Computational Statistics
Fall, 2005
Class meets on Mondays from 7:20pm to 10:00pm in Innovation Hall, room 131.
Final exam is December 12 from 7:30pm to 10:15pm.
This course is about modern, computationally-intensive
methods in statistics.
It emphasizes the role of computation as
a fundamental tool of discovery in data analysis, of statistical
inference, and for development of statistical theory and methods.
The text for the course is
Elements of Computational Statistics.
The general description of the course is available at
mason.gmu.edu/~jgentle/csi771/
Lectures / assignments / exams schedule
August 29
Course overview;
websites; software;
brief introduction to R or S-Plus.
Monte Carlo studies in statistics.
Brief introduction to random number generation.
Simulation of stochastic data generating processes in R or S-Plus.
Assignment: Read Section 2.1 (pages 39-53) and Appendix A and B
(pages 337-362).
Make a web page for your project.
Choose two articles in statistics literature that report Monte Carlo studies
and write brief descriptions of them on your web page.
Two examples from the March 2005 issue of the Journal of the
American Statistical Association are the one by Romano and Wolf
on problems of multiple hypothesis testing and the one by
Lahiri and Larsen on regression with linked data.
There
are several more articles in that issue that use Monte Carlo simulation
to study statistical methods.
You can use articles from any peer-reviewed scientific journal. Many are
available online; for example, the Journal of the
American Statistical Association is available by going the GMU
library home page, then to E-Journal Finder, then enter "American
Statistical Association" in the "keyword" box. Several options come up
next. The first one, "ABI/INFORM Complete", works.
(Thanks to Pragyansmita Nayak for pointing this out!)
September 5
Labor Day; no classes.
September 12
Discussion of Monte Carlo studies; student presentations of
descriptions of articles (first project milestone).
Discussion of methods of statistical inference.
The
role of optimization in statistical estimation:
minimization of residuals;
maximization of likelihood; etc.
The functional approach to statistical estimation.
Assignments: Read Chapter 1; work problems 1.2, 1.3, 1.7, and 1.9 to
turn in (as hardcopies), Sept 19.
Comments/solutions.
Put a brief description of your project on your web page. You will
add to this description as the semester progresses.
September 19
Discussion of projects if necessary (second project milestone)
Continue discussion of some material from Chapter 1 on least squares, and
methods of optimization.
EM examples.
Random number generation; methods to convert uniform variates to other
random variables (inverse CDF; acceptance/rejection).

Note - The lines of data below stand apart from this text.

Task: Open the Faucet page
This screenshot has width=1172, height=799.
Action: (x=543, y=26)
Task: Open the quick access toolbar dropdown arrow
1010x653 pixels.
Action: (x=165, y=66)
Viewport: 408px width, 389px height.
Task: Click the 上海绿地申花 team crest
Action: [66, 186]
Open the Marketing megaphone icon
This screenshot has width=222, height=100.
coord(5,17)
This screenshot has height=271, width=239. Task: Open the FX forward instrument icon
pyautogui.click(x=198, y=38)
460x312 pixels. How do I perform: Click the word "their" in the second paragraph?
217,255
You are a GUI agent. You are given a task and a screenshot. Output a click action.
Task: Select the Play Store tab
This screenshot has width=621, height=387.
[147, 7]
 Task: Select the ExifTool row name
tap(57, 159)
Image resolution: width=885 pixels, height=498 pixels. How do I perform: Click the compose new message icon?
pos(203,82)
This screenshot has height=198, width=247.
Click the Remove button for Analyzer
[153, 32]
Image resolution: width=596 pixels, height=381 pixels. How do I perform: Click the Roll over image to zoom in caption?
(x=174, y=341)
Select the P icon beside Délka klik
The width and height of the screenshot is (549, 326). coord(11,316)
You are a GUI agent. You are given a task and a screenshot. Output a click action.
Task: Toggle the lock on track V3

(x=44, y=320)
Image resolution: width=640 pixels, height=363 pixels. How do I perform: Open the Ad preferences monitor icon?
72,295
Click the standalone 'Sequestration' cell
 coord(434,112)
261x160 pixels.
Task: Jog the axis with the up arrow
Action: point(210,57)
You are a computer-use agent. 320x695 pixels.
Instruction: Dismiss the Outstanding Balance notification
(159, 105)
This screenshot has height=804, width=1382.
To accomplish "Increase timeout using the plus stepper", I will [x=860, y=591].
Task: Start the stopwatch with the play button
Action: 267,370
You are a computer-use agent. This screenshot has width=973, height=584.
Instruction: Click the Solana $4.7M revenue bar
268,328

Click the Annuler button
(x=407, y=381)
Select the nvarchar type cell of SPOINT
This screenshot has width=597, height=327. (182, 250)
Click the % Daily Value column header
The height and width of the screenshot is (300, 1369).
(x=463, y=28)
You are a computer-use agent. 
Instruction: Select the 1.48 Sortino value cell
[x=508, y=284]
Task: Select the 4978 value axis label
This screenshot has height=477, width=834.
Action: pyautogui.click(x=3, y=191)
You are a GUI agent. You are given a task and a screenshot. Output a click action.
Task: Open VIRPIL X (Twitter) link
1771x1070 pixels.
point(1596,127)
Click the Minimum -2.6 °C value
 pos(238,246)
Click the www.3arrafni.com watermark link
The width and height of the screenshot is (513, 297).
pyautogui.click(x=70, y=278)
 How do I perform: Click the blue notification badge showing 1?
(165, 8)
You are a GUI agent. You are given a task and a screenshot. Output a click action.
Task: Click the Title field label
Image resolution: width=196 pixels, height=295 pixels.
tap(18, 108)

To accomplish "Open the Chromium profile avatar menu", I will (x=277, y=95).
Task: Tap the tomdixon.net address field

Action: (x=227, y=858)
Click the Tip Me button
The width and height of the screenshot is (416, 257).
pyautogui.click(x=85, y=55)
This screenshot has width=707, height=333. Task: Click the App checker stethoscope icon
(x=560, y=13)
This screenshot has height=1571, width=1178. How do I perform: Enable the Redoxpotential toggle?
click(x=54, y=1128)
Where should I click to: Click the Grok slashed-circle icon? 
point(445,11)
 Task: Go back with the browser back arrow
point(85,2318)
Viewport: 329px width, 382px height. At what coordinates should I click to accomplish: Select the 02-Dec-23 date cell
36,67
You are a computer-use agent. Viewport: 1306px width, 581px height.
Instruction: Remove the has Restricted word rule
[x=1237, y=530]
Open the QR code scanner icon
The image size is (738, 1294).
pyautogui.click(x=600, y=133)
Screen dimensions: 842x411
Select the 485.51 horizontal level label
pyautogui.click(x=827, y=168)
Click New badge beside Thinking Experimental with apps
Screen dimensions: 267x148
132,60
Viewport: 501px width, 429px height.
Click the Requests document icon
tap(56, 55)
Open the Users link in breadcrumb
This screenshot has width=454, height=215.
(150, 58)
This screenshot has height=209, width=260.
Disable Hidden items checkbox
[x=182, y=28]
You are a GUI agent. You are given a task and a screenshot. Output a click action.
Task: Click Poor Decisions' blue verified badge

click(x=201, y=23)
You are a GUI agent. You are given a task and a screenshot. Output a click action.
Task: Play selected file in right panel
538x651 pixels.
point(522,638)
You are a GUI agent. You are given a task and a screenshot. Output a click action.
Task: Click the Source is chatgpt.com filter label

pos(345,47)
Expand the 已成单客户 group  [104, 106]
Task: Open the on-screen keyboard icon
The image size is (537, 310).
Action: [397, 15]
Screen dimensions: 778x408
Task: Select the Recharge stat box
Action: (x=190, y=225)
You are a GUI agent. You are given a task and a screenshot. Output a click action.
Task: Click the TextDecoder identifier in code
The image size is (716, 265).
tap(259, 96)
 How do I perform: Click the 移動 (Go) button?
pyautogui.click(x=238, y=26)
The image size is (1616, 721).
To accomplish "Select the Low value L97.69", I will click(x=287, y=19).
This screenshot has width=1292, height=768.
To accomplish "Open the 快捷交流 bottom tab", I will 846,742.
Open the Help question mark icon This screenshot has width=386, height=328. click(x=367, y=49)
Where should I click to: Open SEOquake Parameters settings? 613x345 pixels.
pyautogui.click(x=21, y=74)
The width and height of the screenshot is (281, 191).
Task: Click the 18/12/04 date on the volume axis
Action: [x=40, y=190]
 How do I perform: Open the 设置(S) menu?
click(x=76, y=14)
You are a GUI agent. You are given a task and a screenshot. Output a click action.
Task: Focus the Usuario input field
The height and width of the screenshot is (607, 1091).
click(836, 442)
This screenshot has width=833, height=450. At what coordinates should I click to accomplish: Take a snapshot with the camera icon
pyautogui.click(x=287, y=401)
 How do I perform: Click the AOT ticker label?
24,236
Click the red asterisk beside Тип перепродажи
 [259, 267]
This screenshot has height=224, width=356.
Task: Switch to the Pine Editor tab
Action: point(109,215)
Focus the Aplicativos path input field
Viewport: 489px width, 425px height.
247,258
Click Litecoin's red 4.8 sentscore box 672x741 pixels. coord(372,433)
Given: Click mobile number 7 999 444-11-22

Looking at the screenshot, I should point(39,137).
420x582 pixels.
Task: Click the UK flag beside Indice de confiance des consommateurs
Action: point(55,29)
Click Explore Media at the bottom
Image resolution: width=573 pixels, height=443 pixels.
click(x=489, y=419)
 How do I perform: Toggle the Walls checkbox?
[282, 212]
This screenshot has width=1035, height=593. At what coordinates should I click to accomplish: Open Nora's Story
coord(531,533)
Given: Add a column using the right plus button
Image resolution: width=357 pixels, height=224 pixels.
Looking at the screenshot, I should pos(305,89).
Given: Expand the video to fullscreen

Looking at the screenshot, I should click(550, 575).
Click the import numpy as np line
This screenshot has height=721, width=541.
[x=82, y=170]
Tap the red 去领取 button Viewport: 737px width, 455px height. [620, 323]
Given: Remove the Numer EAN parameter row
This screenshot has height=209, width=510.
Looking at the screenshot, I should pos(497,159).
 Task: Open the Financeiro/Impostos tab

Assignment: Read Chapter 2; work problems 2.2, 2.4, and 2.7 to
turn in, Sept 26.
Comments/solutions.
September 26
Brief general discussion of projects (third project milestone).
Review acceptance/rejection,
Markov chain methods.
Inference using Monte Carlo: Monte Carlo tests, and
"parametric bootstrap".
Assignments: Work problems 2.8 note typo in solution on p. 379,
2.9, and 2.10 to
turn in, Oct 3. Read Chapter 3.
Comments/solutions.
October 3
Brief student presentations of the third project milestone.
Randomization and data partitioning.
Bootstrap methods.
Outline.
Assignment: Read Chapter 4; work problems
3.6, 4.1, 4.5, 4.9 to turn in, Oct 11.
Comments/solutions.
October 11 (Tuesday)
Measures of similiarity.
Transformations..
Outline.
Assignment: Read Chapter 5; work problems
5.1, 5.2, 5.5, 5.8 to turn in, Oct 17.
Comments/solutions.
October 17
Review
October 24
In-class midterm exam.
Covers material from Chapters 1-5.
This will be open book and open notes.
October 31
Discuss midterm.
Estimation of functions.
Assignment: Read Chapter 6; work problems
6.6, 6.7, 6.9, 6.10 to turn in (due November 7).
Comments/solutions.
November 7
Nonparametric estimation of probability density functions.
The equation at the top of page 221 should be
k_{rs} = r/(2B(s+1,1/r))
You get this by making the change of variable x=t^r, and integrating
over [0,1] and then doubling the integral.
A better way of writing the value is to use B(1/r,s+1) because that is
the most obvious integral you see when you rewrite it. Of course,
B(1/r,s+1)=B(s+1,1/r), so it doesn't matter.
Assignments: Read Chapter 9; work problems
9.3, 9.5, 9.10, 9.11 to turn in (due Nov 14 ** can turn in Nov 21**).
Comments/solutions.
November 14
Brief presentations of projects. This may provide feedback for the
final reports.
More on nonparametric estimation of probability density functions.
Assignment: Read Chapter 10.
November 21
Clustering and classification.
Models of dependencies.
Assignments: Work problems
10.1, 10.5, 10.7, 10.12 to turn in. Read Chapter 11; work problem
11.1 to turn in (due Nov 28).
November 28
Student presentations of projects (final project milestone).
December 5
Continuation of student presentations of projects as necessary.
More on classification. Review.
Handout take-home portion of final exam.
December 12
7:30pm - 10:15pm. In-class final exam.
This will be closed book and closed notes.
Other Resources
The most important WWW repository of statistical stuff (datasets,
programs,
general information, connection to other sites, etc.) is
StatLib Index at Carnegie
Mellon.
Another important repository for scientific computing is
Netlib.